Entries for locating text and elements:
----------

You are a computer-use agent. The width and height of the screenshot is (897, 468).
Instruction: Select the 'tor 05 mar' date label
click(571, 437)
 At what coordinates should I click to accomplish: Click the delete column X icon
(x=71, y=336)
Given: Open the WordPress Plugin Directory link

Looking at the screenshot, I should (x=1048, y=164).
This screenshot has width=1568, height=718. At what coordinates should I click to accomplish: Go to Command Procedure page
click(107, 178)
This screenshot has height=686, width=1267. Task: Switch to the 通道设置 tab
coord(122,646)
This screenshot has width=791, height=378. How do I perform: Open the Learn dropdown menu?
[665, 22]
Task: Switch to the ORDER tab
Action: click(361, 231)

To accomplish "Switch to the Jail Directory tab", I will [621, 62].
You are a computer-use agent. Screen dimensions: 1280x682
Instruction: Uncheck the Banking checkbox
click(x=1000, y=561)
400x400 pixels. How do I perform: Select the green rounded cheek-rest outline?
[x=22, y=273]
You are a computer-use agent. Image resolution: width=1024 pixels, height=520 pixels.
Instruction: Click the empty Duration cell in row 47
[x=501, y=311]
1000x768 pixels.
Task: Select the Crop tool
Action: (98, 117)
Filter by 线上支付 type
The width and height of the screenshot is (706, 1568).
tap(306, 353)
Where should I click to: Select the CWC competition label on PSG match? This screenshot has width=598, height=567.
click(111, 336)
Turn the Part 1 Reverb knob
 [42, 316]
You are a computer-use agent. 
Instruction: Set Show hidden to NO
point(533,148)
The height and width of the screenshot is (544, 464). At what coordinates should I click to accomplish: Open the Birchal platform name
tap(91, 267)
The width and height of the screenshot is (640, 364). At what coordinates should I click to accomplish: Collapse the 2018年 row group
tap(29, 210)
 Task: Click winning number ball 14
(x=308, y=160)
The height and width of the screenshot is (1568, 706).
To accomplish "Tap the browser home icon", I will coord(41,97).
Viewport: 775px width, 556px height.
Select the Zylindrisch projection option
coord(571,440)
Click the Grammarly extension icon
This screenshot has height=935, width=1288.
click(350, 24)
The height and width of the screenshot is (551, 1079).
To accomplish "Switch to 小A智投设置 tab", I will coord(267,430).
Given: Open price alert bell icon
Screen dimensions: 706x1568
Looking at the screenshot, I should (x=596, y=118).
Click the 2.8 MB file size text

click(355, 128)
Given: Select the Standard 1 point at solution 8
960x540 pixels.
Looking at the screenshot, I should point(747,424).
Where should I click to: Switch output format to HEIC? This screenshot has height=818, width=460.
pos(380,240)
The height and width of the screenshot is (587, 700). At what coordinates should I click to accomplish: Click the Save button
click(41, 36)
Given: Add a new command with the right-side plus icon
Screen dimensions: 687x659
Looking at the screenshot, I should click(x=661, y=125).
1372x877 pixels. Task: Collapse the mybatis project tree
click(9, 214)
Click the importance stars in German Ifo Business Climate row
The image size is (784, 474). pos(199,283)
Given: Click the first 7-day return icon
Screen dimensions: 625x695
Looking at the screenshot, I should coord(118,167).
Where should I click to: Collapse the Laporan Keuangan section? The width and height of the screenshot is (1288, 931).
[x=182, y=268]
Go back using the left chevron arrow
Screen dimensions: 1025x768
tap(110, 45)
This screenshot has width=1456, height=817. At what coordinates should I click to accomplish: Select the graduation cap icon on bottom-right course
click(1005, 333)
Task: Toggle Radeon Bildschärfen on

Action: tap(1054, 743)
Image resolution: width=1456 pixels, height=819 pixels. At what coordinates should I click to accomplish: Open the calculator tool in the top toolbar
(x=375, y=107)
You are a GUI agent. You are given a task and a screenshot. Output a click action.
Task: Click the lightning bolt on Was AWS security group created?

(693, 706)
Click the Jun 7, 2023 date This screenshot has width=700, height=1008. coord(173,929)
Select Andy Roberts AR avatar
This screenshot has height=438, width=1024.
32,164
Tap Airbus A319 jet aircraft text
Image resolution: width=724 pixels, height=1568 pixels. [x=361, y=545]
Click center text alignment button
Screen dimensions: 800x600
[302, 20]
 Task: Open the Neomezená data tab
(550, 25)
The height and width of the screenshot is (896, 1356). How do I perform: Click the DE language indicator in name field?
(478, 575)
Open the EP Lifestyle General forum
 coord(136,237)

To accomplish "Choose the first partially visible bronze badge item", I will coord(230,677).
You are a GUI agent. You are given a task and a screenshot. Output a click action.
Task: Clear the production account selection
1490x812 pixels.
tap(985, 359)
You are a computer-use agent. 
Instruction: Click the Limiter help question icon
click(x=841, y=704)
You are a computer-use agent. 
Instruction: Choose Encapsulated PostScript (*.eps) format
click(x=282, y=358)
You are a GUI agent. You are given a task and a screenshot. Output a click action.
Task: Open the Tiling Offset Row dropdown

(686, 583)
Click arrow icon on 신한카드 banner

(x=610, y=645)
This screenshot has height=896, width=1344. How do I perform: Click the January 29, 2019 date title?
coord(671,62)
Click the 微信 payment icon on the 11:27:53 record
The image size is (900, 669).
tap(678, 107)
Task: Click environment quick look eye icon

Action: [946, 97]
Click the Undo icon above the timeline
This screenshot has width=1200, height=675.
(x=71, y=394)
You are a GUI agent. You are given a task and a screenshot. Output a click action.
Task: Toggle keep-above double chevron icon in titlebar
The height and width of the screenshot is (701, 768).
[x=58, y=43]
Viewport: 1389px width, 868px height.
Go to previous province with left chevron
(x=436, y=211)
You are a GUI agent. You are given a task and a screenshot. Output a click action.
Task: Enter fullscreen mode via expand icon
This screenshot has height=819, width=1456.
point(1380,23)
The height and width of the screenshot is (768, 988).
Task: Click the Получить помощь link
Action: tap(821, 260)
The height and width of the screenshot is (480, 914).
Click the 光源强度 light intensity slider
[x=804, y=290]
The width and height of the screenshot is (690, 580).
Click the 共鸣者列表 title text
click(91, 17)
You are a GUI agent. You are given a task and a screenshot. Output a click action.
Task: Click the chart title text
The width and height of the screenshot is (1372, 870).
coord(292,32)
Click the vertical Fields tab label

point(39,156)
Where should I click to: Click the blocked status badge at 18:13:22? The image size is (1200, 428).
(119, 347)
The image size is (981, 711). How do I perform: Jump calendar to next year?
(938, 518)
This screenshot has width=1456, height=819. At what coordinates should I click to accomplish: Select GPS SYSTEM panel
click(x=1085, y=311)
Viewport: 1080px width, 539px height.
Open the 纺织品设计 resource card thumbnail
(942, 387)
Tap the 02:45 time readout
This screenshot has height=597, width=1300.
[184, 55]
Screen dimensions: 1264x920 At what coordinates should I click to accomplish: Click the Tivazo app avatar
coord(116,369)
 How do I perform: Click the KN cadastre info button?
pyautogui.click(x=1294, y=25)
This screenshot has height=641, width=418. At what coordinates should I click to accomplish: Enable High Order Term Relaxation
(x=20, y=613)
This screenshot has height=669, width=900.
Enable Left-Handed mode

----------

Challenge:
Duplicate the lines above word for word.

Answer to the problem:
You are a computer-use agent. The width and height of the screenshot is (897, 468).
Instruction: Select the 'tor 05 mar' date label
click(571, 437)
 At what coordinates should I click to accomplish: Click the delete column X icon
(x=71, y=336)
Given: Open the WordPress Plugin Directory link

Looking at the screenshot, I should (x=1048, y=164).
This screenshot has width=1568, height=718. At what coordinates should I click to accomplish: Go to Command Procedure page
click(107, 178)
This screenshot has height=686, width=1267. Task: Switch to the 通道设置 tab
coord(122,646)
This screenshot has width=791, height=378. How do I perform: Open the Learn dropdown menu?
[665, 22]
Task: Switch to the ORDER tab
Action: click(361, 231)

To accomplish "Switch to the Jail Directory tab", I will [621, 62].
You are a computer-use agent. Screen dimensions: 1280x682
Instruction: Uncheck the Banking checkbox
click(x=1000, y=561)
400x400 pixels. How do I perform: Select the green rounded cheek-rest outline?
[x=22, y=273]
You are a computer-use agent. Image resolution: width=1024 pixels, height=520 pixels.
Instruction: Click the empty Duration cell in row 47
[x=501, y=311]
1000x768 pixels.
Task: Select the Crop tool
Action: (98, 117)
Filter by 线上支付 type
The width and height of the screenshot is (706, 1568).
tap(306, 353)
Where should I click to: Select the CWC competition label on PSG match? This screenshot has width=598, height=567.
click(111, 336)
Turn the Part 1 Reverb knob
 [42, 316]
You are a computer-use agent. 
Instruction: Set Show hidden to NO
point(533,148)
The height and width of the screenshot is (544, 464). At what coordinates should I click to accomplish: Open the Birchal platform name
tap(91, 267)
The width and height of the screenshot is (640, 364). At what coordinates should I click to accomplish: Collapse the 2018年 row group
tap(29, 210)
 Task: Click winning number ball 14
(x=308, y=160)
The height and width of the screenshot is (1568, 706).
To accomplish "Tap the browser home icon", I will coord(41,97).
Viewport: 775px width, 556px height.
Select the Zylindrisch projection option
coord(571,440)
Click the Grammarly extension icon
This screenshot has height=935, width=1288.
click(350, 24)
The height and width of the screenshot is (551, 1079).
To accomplish "Switch to 小A智投设置 tab", I will coord(267,430).
Given: Open price alert bell icon
Screen dimensions: 706x1568
Looking at the screenshot, I should (x=596, y=118).
Click the 2.8 MB file size text

click(355, 128)
Given: Select the Standard 1 point at solution 8
960x540 pixels.
Looking at the screenshot, I should point(747,424).
Where should I click to: Switch output format to HEIC? This screenshot has height=818, width=460.
pos(380,240)
The height and width of the screenshot is (587, 700). At what coordinates should I click to accomplish: Click the Save button
click(41, 36)
Given: Add a new command with the right-side plus icon
Screen dimensions: 687x659
Looking at the screenshot, I should click(x=661, y=125).
1372x877 pixels. Task: Collapse the mybatis project tree
click(9, 214)
Click the importance stars in German Ifo Business Climate row
The image size is (784, 474). pos(199,283)
Given: Click the first 7-day return icon
Screen dimensions: 625x695
Looking at the screenshot, I should coord(118,167).
Where should I click to: Collapse the Laporan Keuangan section? The width and height of the screenshot is (1288, 931).
[x=182, y=268]
Go back using the left chevron arrow
Screen dimensions: 1025x768
tap(110, 45)
This screenshot has width=1456, height=817. At what coordinates should I click to accomplish: Select the graduation cap icon on bottom-right course
click(1005, 333)
Task: Toggle Radeon Bildschärfen on

Action: tap(1054, 743)
Image resolution: width=1456 pixels, height=819 pixels. At what coordinates should I click to accomplish: Open the calculator tool in the top toolbar
(x=375, y=107)
You are a GUI agent. You are given a task and a screenshot. Output a click action.
Task: Click the lightning bolt on Was AWS security group created?

(693, 706)
Click the Jun 7, 2023 date This screenshot has width=700, height=1008. coord(173,929)
Select Andy Roberts AR avatar
This screenshot has height=438, width=1024.
32,164
Tap Airbus A319 jet aircraft text
Image resolution: width=724 pixels, height=1568 pixels. [x=361, y=545]
Click center text alignment button
Screen dimensions: 800x600
[302, 20]
 Task: Open the Neomezená data tab
(550, 25)
The height and width of the screenshot is (896, 1356). How do I perform: Click the DE language indicator in name field?
(478, 575)
Open the EP Lifestyle General forum
 coord(136,237)

To accomplish "Choose the first partially visible bronze badge item", I will coord(230,677).
You are a GUI agent. You are given a task and a screenshot. Output a click action.
Task: Clear the production account selection
1490x812 pixels.
tap(985, 359)
You are a computer-use agent. 
Instruction: Click the Limiter help question icon
click(x=841, y=704)
You are a computer-use agent. 
Instruction: Choose Encapsulated PostScript (*.eps) format
click(x=282, y=358)
You are a GUI agent. You are given a task and a screenshot. Output a click action.
Task: Open the Tiling Offset Row dropdown

(686, 583)
Click arrow icon on 신한카드 banner

(x=610, y=645)
This screenshot has height=896, width=1344. How do I perform: Click the January 29, 2019 date title?
coord(671,62)
Click the 微信 payment icon on the 11:27:53 record
The image size is (900, 669).
tap(678, 107)
Task: Click environment quick look eye icon

Action: [946, 97]
Click the Undo icon above the timeline
This screenshot has width=1200, height=675.
(x=71, y=394)
You are a GUI agent. You are given a task and a screenshot. Output a click action.
Task: Toggle keep-above double chevron icon in titlebar
The height and width of the screenshot is (701, 768).
[x=58, y=43]
Viewport: 1389px width, 868px height.
Go to previous province with left chevron
(x=436, y=211)
You are a GUI agent. You are given a task and a screenshot. Output a click action.
Task: Enter fullscreen mode via expand icon
This screenshot has height=819, width=1456.
point(1380,23)
The height and width of the screenshot is (768, 988).
Task: Click the Получить помощь link
Action: tap(821, 260)
The height and width of the screenshot is (480, 914).
Click the 光源强度 light intensity slider
[x=804, y=290]
The width and height of the screenshot is (690, 580).
Click the 共鸣者列表 title text
click(91, 17)
You are a GUI agent. You are given a task and a screenshot. Output a click action.
Task: Click the chart title text
The width and height of the screenshot is (1372, 870).
coord(292,32)
Click the vertical Fields tab label

point(39,156)
Where should I click to: Click the blocked status badge at 18:13:22? The image size is (1200, 428).
(119, 347)
The image size is (981, 711). How do I perform: Jump calendar to next year?
(938, 518)
This screenshot has width=1456, height=819. At what coordinates should I click to accomplish: Select GPS SYSTEM panel
click(x=1085, y=311)
Viewport: 1080px width, 539px height.
Open the 纺织品设计 resource card thumbnail
(942, 387)
Tap the 02:45 time readout
This screenshot has height=597, width=1300.
[184, 55]
Screen dimensions: 1264x920 At what coordinates should I click to accomplish: Click the Tivazo app avatar
coord(116,369)
 How do I perform: Click the KN cadastre info button?
pyautogui.click(x=1294, y=25)
This screenshot has height=641, width=418. At what coordinates should I click to accomplish: Enable High Order Term Relaxation
(x=20, y=613)
This screenshot has height=669, width=900.
Enable Left-Handed mode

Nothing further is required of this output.